-- Record excerpts follows --

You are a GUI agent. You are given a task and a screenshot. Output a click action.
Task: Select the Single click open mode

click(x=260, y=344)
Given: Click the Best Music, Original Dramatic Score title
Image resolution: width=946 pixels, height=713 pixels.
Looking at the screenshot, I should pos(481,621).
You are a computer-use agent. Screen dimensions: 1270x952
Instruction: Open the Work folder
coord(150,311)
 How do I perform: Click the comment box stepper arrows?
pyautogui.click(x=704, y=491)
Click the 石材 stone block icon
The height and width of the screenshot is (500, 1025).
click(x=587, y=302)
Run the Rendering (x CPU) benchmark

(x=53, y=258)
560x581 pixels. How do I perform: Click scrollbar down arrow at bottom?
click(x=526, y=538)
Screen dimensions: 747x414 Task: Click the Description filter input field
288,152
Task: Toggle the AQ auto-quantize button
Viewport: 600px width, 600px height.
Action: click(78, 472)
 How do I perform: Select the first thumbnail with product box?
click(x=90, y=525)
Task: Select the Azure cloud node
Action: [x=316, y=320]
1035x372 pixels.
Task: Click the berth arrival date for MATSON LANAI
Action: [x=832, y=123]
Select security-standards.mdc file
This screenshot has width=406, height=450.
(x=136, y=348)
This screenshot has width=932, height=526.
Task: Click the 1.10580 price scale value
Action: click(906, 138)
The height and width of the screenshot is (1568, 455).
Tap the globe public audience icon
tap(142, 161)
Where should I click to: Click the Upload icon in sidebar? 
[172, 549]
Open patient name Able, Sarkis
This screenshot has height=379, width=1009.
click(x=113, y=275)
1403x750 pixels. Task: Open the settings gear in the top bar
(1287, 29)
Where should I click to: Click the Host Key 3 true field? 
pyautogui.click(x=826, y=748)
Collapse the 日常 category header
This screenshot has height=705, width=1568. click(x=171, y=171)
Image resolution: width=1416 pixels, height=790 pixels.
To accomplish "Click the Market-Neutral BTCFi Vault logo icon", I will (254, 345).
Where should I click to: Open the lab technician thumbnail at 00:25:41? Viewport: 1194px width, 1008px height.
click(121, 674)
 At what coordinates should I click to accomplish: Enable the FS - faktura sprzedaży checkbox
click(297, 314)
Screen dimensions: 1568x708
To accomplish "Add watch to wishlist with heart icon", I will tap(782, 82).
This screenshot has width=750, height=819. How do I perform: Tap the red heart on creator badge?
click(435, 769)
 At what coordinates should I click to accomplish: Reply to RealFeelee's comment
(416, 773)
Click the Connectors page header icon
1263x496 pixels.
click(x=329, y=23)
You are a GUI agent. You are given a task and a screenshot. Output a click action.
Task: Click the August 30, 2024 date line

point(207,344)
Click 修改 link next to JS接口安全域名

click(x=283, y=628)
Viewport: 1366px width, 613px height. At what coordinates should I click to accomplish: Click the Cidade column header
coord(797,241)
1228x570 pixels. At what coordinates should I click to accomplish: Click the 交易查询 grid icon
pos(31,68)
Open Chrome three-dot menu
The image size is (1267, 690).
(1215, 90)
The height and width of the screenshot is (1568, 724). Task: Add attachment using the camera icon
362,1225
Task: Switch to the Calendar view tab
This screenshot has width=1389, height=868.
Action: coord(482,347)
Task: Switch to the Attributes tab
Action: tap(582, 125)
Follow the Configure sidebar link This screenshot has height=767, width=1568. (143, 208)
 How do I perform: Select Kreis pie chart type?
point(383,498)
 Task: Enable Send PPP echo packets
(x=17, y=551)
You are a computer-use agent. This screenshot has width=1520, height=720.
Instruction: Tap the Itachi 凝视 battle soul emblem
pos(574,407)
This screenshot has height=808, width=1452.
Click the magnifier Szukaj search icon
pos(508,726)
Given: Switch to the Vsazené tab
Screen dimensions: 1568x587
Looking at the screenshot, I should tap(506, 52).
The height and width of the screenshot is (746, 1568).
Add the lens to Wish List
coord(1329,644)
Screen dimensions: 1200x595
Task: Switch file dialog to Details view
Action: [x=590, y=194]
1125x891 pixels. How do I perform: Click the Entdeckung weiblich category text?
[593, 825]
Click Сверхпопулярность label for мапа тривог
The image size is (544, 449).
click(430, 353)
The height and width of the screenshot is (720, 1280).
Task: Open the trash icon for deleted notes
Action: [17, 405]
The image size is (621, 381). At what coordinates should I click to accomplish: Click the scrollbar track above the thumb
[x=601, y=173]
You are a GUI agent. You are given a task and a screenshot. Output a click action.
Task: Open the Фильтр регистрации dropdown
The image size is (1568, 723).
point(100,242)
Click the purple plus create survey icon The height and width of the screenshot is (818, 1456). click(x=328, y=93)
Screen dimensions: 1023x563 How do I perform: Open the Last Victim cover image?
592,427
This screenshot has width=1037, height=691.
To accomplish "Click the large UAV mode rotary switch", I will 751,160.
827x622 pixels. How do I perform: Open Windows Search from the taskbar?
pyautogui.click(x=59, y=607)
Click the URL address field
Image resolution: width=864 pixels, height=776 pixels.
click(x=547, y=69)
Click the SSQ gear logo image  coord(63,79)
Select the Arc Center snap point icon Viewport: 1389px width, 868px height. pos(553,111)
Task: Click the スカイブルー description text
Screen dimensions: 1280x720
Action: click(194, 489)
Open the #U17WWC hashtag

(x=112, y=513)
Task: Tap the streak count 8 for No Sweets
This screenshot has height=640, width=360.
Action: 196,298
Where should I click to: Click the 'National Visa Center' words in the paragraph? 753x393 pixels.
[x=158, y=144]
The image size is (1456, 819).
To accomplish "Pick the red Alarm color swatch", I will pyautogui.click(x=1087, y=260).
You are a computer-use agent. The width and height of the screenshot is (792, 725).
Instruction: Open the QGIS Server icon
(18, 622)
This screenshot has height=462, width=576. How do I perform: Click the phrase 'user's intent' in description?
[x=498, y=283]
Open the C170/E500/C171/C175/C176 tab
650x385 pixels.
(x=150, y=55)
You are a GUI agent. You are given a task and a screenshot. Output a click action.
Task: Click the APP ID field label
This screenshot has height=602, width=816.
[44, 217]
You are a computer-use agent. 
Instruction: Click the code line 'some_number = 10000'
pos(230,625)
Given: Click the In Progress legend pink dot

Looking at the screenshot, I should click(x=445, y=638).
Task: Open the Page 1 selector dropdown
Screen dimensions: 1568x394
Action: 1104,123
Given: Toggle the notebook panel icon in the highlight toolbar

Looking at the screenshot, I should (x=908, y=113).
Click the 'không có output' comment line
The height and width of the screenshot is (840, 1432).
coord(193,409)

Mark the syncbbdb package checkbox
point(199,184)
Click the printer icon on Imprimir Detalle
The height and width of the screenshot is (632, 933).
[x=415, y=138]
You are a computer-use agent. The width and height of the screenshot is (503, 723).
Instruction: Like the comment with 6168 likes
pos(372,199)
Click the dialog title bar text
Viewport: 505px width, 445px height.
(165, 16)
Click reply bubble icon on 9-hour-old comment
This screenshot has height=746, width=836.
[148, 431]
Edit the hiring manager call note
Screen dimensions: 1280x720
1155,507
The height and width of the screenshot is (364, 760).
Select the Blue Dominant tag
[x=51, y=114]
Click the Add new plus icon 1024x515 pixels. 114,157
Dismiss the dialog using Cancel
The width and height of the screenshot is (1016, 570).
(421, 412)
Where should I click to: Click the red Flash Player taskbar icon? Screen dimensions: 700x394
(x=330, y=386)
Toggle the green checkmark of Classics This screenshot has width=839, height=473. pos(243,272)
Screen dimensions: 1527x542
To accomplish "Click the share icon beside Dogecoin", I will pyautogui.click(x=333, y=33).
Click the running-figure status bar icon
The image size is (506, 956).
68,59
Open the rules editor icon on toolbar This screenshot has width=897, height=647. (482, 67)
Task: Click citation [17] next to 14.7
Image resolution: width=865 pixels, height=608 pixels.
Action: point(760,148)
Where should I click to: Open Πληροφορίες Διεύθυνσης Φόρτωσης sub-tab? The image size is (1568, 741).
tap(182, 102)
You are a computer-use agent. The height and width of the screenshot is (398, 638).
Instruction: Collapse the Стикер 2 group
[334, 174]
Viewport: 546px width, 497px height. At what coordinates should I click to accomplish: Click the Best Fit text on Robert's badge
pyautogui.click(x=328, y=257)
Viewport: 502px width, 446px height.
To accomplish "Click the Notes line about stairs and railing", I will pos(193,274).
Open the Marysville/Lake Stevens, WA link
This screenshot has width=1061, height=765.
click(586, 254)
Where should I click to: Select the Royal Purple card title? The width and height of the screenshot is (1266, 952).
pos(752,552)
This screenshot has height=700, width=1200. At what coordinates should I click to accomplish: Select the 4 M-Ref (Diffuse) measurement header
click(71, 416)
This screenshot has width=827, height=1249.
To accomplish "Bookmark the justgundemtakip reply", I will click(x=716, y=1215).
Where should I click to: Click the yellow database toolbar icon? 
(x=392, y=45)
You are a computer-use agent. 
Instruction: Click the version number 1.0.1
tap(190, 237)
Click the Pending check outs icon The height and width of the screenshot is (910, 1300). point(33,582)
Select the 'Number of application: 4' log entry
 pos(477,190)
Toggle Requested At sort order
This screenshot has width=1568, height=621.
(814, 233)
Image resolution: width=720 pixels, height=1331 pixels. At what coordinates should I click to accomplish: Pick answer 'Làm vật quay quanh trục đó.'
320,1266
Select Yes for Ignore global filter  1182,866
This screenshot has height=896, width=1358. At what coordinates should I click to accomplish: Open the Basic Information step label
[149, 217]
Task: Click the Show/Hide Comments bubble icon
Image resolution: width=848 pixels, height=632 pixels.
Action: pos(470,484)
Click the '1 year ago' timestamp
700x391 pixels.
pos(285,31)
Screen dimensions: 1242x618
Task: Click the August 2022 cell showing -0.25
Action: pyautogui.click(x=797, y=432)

-- Record excerpts concluded --

List each line in the listing that contains the string "will".

▸ **Written answer**:
To accomplish "Click the Market-Neutral BTCFi Vault logo icon", I will (254, 345).
To accomplish "Add watch to wishlist with heart icon", I will tap(782, 82).
To accomplish "Click the large UAV mode rotary switch", I will 751,160.
To accomplish "Pick the red Alarm color swatch", I will pyautogui.click(x=1087, y=260).
To accomplish "Click the share icon beside Dogecoin", I will pyautogui.click(x=333, y=33).
To accomplish "Click the Notes line about stairs and railing", I will pos(193,274).
To accomplish "Bookmark the justgundemtakip reply", I will click(x=716, y=1215).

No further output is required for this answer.